Até o mês de agosto deste ano, os três maiores Prontos-Socorros do Amazonas, João Lúcio, 28 de Agosto e Platão Araújo, atenderam 6.962 vítimas de acidentes de trânsito, gerando para o Estado um custo de R$ 1,6 milhão com internações, cirurgias e outros procedimentos. 

Esses acidentes respondem por boa parte das internações hospitalares e pela maioria dos atendimentos de urgência e emergência das unidades, gerando altos custos sociais, como cuidados em saúde, perdas materiais e despesas previdenciárias, além de grande sofrimento para as vítimas e familiares.
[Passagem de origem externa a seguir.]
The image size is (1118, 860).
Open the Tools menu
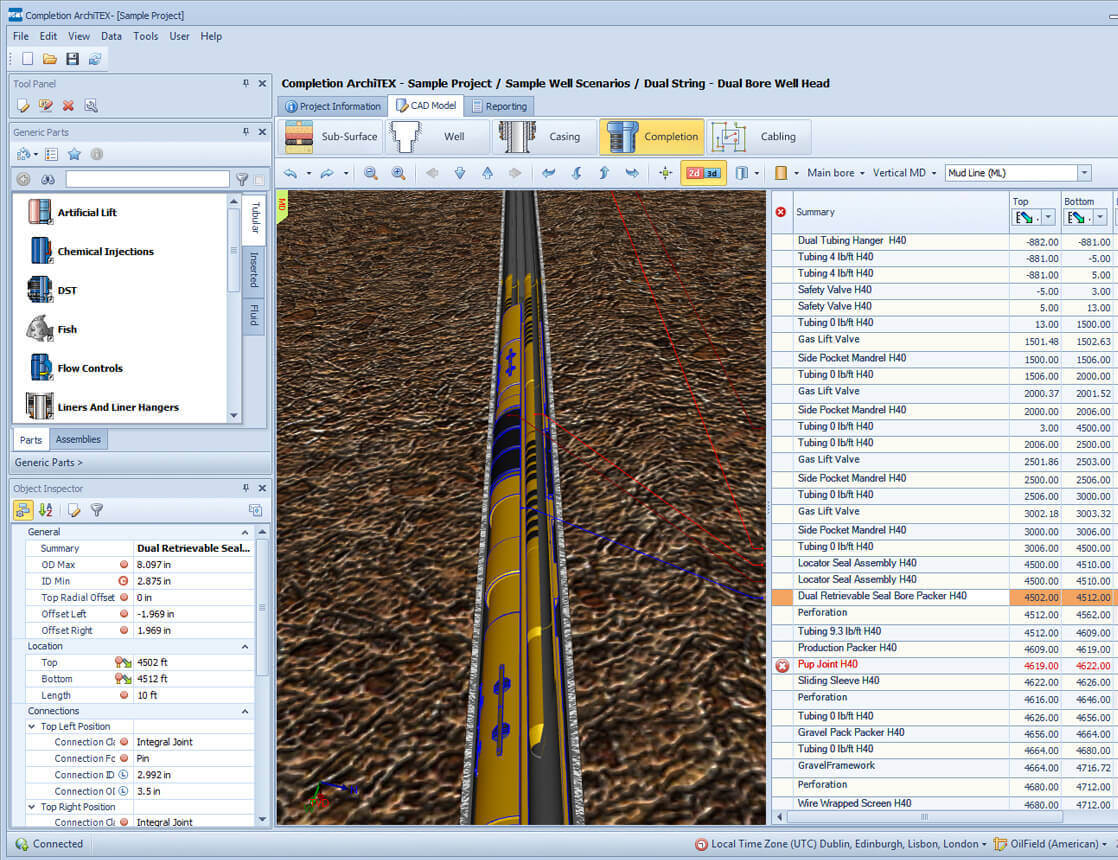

“O custo humano é muito mais elevado do que de fato a parte financeira que a gente acaba acentuando. Sendo dez vezes maior com os traumas para as famílias, as sequelas graves dos pacientes que nunca mais vão voltar a trabalhar, falar ou poder ter uma vida tranquila normalmente”, destaca o secretário executivo Adjunto de Atenção à Urgência e Emergência, Moab Amorim.

O último relatório da Organização Mundial de Saúde (OMS) coloca o Brasil na quinta posição do ranking de países com mais mortes no trânsito, ficando atrás da Índia, China, EUA e Rússia, e seguido por Irã, México, Indonésia, África do Sul e Egito. Juntas, essas dez nações são responsáveis por 62% das mortes por acidente no trânsito.

De acordo com dados do Ministério da Saúde, a cada dez atendimentos por acidente de trânsito realizados em hospitais do Sistema Único de Saúde (SUS), oito são envolvendo motociclistas. Dados também mostram que os homens representaram 67,1% dos atendimentos nas unidades de saúde do país e as mulheres 50,1%. Os jovens estão no grupo mais acometido por esses acidentes. 

Para o secretário, esse cenário é refletido no Estado, causando custos nos serviços de alta complexidade. Ele também ressaltou que o país possui um alto índice de violência no trânsito e que, no interior do Amazonas, também não é diferente, o que sobrecarrega serviços como ortopedia, traumatologia e neurocirurgia. 

Números

No Hospital e Pronto Socorro Dr. Aristóteles Platão Bezerra de Araújo, até agosto, foram 4.255 atendimentos de vítimas envolvidas em acidentes no trânsito, sendo 1.731 relacionados a motocicletas, 187 com carros, 212 por atropelamentos e 435 atendimentos que envolviam o trânsito.  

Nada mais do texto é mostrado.